(ACTIVITY): Please copy out each entry, word for word.
START SOURCE INFORMATION
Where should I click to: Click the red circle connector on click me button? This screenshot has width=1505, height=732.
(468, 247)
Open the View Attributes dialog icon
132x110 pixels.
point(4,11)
END SOURCE INFORMATION
(RESPONSE TO THE TASK):
Where should I click to: Click the red circle connector on click me button? This screenshot has width=1505, height=732.
(468, 247)
Open the View Attributes dialog icon
132x110 pixels.
point(4,11)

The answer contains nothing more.